§ **Exercise tasks**:
(a) Print everything in the forum thread on reading overload from "The only time" down to "few Imperial Guardsmen.", unchanged.
(b) In the forum thread on reading overload, what does Child-of-the-Emperor say has blurred into one slog?
— Begin Provided text —
# BL overload?



## Khorne's Fist (Jul 18, 2008)

Reading the thread regarding the new Iron Warriors novel, I suddenly realised I can barely remember reading Storm of Iron, and what I can remember, I get muddled up with different stories. Has anybody else had it happen that they read so much BL, so fast, that they all become a blur, where one story runs into the other? 

I think I'm going to have to start reading a nonBL book in between. At this rate I'm going to have to reread anything more than 2 years old.


----------



## Commissar Ploss (Feb 29, 2008)

The only time i get muddle headed is when i'm reading either just SM stuff or just Imp guard stuff. I have to alternate between the two so that i can keep the stories straight. its kind of weird, especially when the manuscript i'm writing mixes the plotlines of both a Space Marine, and a few Imperial Guardsmen. 

Although i've never had an overload in the sense you mention. I've always been able to recognize and recall major plot elements from all the stories that i've read. The only confusion is when you have to remember details. I keep the books handy so i can reference them.

CP


----------



## Child-of-the-Emperor (Feb 22, 2009)

Yeah I've had that a fair few times. I often find that the opening trilogy of the Heresy series in my mind is blurred into one slog. I've had to re-read them two or three times to get reacquainted with the events, and even then I find myself forgetting or getting them muddled up within a matter of weeks/months 

Its the same with _Storm of Iron_ actually, I can hardly remember anything of that book.


----------



## World Eater XII (Dec 12, 2008)

the horus heresy books for me have turned into a blur of memory, but otherwise its not to bad


----------



## bobss (May 18, 2008)

Khorne's Fist said:


> Reading the thread regarding the new Iron Warriors novel, I suddenly realised I can barely remember reading Storm of Iron, and what I can remember, I get muddled up with different stories. Has anybody else had it happen that they read so much BL, so fast, that they all become a blur, where one story runs into the other?
> 
> I think I'm going to have to start reading a nonBL book in between. At this rate I'm going to have to reread anything more than 2 years old.


Oh yes, im most glad that someone has finally admitted to this... most... disturbing and ungainly of conditions:laugh: On a serious note, I admit I ges this, it partly explains my rotary system for bookage - A pair of Heresy`s/Time of Legends/A pair of Omnibus`/some new releases - between a small throng of non-Black Library fiction, though still usually of the Fantasy/Sci-Fi genre.
— End Provided text —
— Begin Given records —
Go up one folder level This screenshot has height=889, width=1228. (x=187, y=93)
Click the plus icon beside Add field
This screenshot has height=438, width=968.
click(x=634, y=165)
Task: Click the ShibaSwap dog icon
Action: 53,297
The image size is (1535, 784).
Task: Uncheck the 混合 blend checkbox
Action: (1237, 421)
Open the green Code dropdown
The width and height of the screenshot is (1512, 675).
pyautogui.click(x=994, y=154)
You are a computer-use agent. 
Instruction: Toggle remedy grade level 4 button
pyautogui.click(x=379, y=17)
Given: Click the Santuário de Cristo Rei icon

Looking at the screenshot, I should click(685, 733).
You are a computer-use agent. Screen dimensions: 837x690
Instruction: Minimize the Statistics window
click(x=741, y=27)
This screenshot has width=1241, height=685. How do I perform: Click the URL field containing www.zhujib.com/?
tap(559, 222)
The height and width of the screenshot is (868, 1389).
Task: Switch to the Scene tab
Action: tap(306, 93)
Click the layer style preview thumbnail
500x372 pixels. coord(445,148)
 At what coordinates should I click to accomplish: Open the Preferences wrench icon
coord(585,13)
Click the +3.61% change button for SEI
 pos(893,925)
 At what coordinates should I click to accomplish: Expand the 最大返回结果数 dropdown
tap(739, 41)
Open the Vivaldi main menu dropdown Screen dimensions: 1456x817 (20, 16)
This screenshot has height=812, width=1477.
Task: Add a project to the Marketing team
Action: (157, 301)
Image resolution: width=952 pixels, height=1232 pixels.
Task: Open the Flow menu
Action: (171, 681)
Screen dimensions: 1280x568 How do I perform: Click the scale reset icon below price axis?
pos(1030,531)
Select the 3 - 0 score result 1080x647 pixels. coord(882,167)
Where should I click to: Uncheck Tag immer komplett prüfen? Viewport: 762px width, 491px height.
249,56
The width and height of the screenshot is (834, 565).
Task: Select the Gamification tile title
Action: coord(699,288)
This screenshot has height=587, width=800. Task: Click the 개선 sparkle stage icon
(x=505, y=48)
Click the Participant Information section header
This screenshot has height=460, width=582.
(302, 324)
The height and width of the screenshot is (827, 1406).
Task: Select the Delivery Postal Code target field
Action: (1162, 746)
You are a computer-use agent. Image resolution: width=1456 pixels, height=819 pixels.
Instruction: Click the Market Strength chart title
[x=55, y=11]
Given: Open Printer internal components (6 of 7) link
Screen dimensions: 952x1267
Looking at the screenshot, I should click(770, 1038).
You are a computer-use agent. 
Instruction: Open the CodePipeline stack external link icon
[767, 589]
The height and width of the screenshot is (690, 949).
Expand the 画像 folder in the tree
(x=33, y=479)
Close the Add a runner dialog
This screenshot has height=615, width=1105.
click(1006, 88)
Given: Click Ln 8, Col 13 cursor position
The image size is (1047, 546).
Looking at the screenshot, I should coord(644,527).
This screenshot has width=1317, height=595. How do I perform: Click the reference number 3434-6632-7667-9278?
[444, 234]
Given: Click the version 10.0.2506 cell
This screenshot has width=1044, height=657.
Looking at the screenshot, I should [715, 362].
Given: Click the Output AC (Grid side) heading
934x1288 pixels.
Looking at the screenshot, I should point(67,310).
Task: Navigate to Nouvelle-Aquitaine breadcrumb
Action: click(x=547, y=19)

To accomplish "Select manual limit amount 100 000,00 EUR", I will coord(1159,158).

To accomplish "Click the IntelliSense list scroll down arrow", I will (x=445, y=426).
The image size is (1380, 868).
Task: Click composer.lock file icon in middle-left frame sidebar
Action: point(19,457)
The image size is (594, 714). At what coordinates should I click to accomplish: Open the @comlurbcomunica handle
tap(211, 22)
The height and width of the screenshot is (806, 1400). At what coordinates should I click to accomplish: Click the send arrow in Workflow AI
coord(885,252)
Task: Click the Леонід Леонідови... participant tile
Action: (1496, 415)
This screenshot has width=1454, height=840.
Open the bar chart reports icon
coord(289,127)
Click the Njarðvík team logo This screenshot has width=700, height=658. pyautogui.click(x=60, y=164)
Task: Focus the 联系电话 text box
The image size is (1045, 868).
— End Given records —
§ **Solutions by task**:
(a)
The only time i get muddle headed is when i'm reading either just SM stuff or just Imp guard stuff. I have to alternate between the two so that i can keep the stories straight. its kind of weird, especially when the manuscript i'm writing mixes the plotlines of both a Space Marine, and a few Imperial Guardsmen.

(b) The opening trilogy of the Heresy series.